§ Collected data

——————————

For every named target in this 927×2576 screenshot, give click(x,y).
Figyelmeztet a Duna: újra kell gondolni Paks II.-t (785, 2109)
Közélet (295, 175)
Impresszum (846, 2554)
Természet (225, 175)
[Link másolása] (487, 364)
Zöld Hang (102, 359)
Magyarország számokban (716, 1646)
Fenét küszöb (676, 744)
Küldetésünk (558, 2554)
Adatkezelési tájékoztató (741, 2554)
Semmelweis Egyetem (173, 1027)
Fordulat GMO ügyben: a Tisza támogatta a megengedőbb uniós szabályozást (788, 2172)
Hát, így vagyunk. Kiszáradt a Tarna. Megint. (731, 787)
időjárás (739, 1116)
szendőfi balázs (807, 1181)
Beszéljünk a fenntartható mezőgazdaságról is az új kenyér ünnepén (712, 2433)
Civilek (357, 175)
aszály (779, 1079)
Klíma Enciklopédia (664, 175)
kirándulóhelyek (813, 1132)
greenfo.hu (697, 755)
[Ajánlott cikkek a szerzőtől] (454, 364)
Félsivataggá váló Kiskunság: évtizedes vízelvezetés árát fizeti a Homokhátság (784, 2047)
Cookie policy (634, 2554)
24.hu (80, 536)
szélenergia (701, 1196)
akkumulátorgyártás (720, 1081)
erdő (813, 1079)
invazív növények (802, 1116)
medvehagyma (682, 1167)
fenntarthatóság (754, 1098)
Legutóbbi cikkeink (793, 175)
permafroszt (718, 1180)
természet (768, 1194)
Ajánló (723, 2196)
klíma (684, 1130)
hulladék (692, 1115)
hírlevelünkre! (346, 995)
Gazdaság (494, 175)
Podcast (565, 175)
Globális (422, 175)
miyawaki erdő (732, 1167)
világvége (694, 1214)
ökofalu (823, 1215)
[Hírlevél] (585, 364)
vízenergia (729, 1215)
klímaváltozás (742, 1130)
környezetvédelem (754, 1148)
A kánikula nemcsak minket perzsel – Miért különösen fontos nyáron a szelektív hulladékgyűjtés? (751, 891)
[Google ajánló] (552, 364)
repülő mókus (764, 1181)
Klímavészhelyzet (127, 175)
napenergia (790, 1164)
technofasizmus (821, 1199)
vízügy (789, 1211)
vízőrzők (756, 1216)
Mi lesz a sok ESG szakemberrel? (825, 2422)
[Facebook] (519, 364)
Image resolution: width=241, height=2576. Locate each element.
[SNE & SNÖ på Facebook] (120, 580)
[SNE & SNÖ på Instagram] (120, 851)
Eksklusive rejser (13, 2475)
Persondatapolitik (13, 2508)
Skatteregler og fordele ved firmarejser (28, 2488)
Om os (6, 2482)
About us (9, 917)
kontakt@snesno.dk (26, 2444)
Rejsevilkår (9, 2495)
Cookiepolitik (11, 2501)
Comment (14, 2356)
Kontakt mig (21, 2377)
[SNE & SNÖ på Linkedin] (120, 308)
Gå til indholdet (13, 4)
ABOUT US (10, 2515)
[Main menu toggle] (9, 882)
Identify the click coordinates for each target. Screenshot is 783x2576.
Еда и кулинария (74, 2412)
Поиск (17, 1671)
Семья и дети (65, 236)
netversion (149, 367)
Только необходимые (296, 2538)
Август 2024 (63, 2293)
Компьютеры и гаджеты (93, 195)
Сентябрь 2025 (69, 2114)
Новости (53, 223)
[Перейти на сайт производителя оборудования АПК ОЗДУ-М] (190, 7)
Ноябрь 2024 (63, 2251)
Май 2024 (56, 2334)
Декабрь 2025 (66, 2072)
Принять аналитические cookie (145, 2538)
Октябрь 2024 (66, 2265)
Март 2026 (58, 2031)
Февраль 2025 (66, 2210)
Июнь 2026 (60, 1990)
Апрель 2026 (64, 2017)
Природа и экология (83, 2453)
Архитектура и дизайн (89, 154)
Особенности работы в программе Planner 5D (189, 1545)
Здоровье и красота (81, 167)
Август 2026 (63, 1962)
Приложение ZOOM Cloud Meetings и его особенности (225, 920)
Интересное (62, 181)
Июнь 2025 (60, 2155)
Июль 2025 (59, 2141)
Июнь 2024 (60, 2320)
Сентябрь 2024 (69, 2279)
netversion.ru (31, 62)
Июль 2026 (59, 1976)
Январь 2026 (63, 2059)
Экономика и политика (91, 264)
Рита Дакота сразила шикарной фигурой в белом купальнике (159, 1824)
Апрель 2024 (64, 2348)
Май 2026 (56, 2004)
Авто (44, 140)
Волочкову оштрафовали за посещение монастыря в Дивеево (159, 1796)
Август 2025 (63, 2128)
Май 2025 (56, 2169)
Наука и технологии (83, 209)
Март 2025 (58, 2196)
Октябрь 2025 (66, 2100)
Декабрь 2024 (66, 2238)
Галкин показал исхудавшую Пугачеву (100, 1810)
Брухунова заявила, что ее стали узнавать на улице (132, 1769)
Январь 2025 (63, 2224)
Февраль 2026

——————————

Look above for the line holding "akkumulátorgyártás (720, 1081)". Print it and every line after it, exactly, through the line holding "vízenergia (729, 1215)".

akkumulátorgyártás (720, 1081)
erdő (813, 1079)
invazív növények (802, 1116)
medvehagyma (682, 1167)
fenntarthatóság (754, 1098)
Legutóbbi cikkeink (793, 175)
permafroszt (718, 1180)
természet (768, 1194)
Ajánló (723, 2196)
klíma (684, 1130)
hulladék (692, 1115)
hírlevelünkre! (346, 995)
Gazdaság (494, 175)
Podcast (565, 175)
Globális (422, 175)
miyawaki erdő (732, 1167)
világvége (694, 1214)
ökofalu (823, 1215)
[Hírlevél] (585, 364)
vízenergia (729, 1215)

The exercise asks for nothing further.